#### EXCERPTED TEXT
■ ■ ■ ■ ■
Jeromy Anglim's Blog: Psychology and Statistics

Friday, October 9, 2009

Introduction to SPSS Syntax | Advice for Conducting Reproducible Research

This post provides an overview of SPSS syntax for researchers using SPSS. It sets out (1) why it is important to use syntax, (2) tips on how to use and learn syntax, (3) tips on dealing with errors; 4) tips on organising your syntax, (5) additional resources to learn more, and (6) where to go after you have reached the limits of SPSS syntax.

First, I must confess that I rarely use SPSS these days. I tend to do almost all analyses in R (I have a post on learning R here). Nonetheless, most researchers in psychology with which I interact use SPSS. Thus, this post aims to provide guidance on the use of syntax in SPSS.

1) Why use Syntax?
  • Syntax facilitates reproducible research. To state this more strongly, it could be argued that it is unethical to report results from research where the process for generating the results can not be audited by an independent third party.
  • Errors can be diagnosed.
  • Repeated analyses can be done more efficiently.
  • The procedure for generating the data and results can be communicated more efficiently with others. In particular, other factors permitting, researchers who publish their raw data and the code for generating their analyses at the time of publication provide a greater benefit to the world than those that do not.
  • If you need to return to a project months or years later, syntax provides a better record of what was done.
  • Syntax encourages a better mental model for thinking about data analysis.
2) Tips on Using Syntax
  • Pressing F1 when the cursor is over some syntax will bring up the syntax help for that command. It's important to learn to read these syntax help templates.
■ ■ ■ ■ ■
#### DATA SHOWN
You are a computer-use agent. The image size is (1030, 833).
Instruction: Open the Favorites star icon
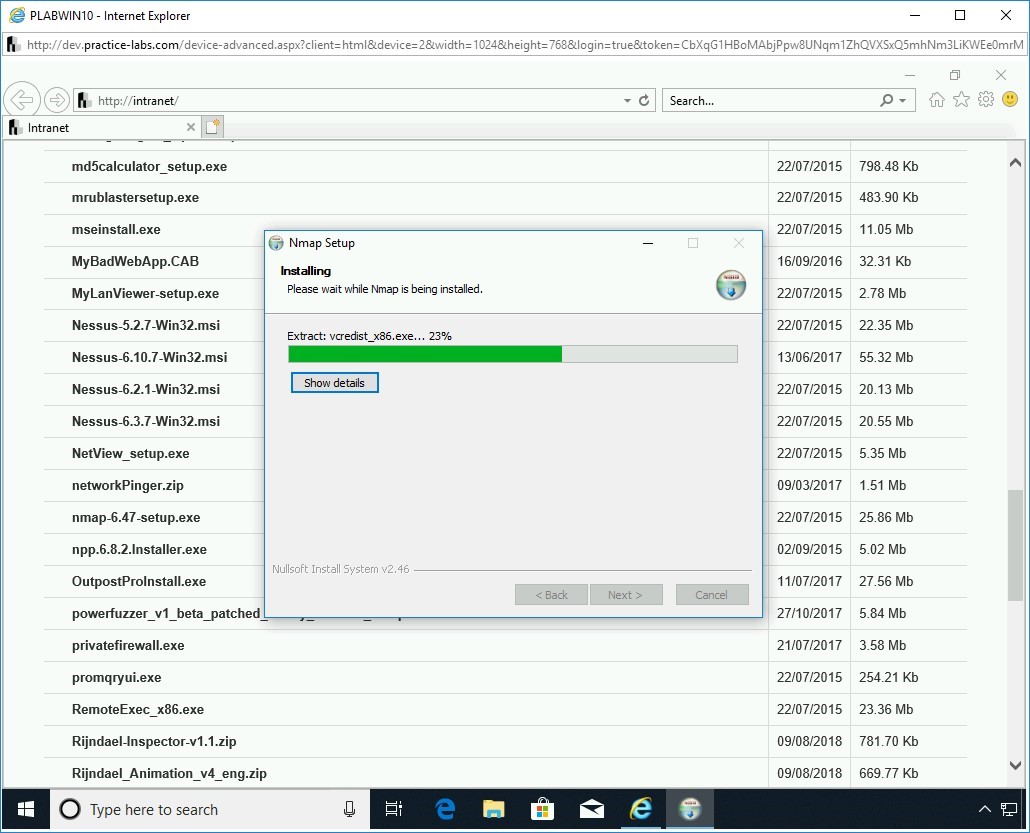(961, 100)
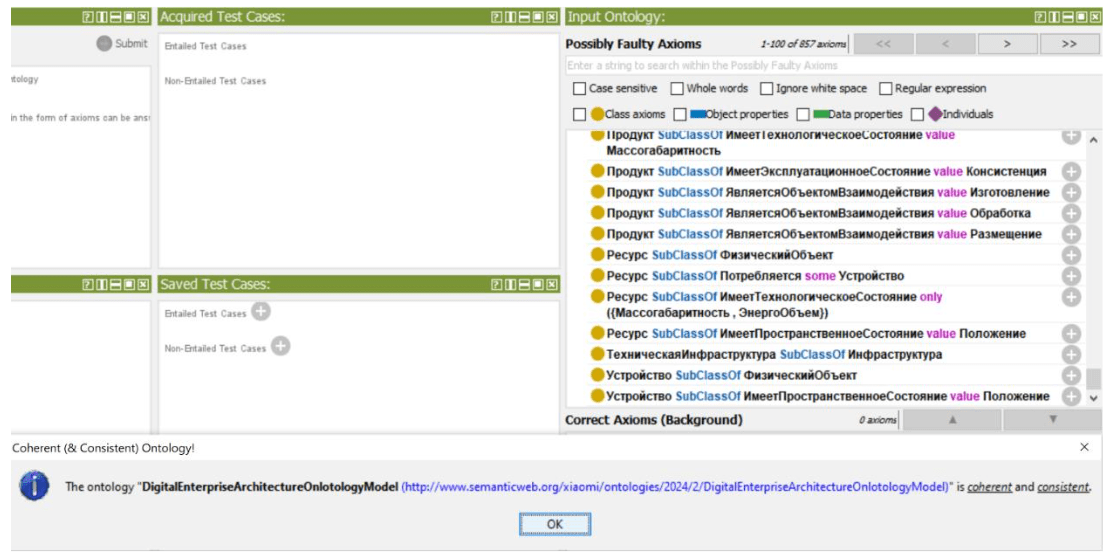This screenshot has height=559, width=1113.
Task: Enable the Case sensitive checkbox
Action: 579,89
■ ■ ■ ■ ■
#### WHAT TO PRODUCE
Reproduce the part of the SPSS syntax blog post starting at "1) Why use Syntax?" and ending at "independent third party.", with every word kept as it stands.

#### RESULT FOR THIS EXERCISE
1) Why use Syntax?
  • Syntax facilitates reproducible research. To state this more strongly, it could be argued that it is unethical to report results from research where the process for generating the results can not be audited by an independent third party.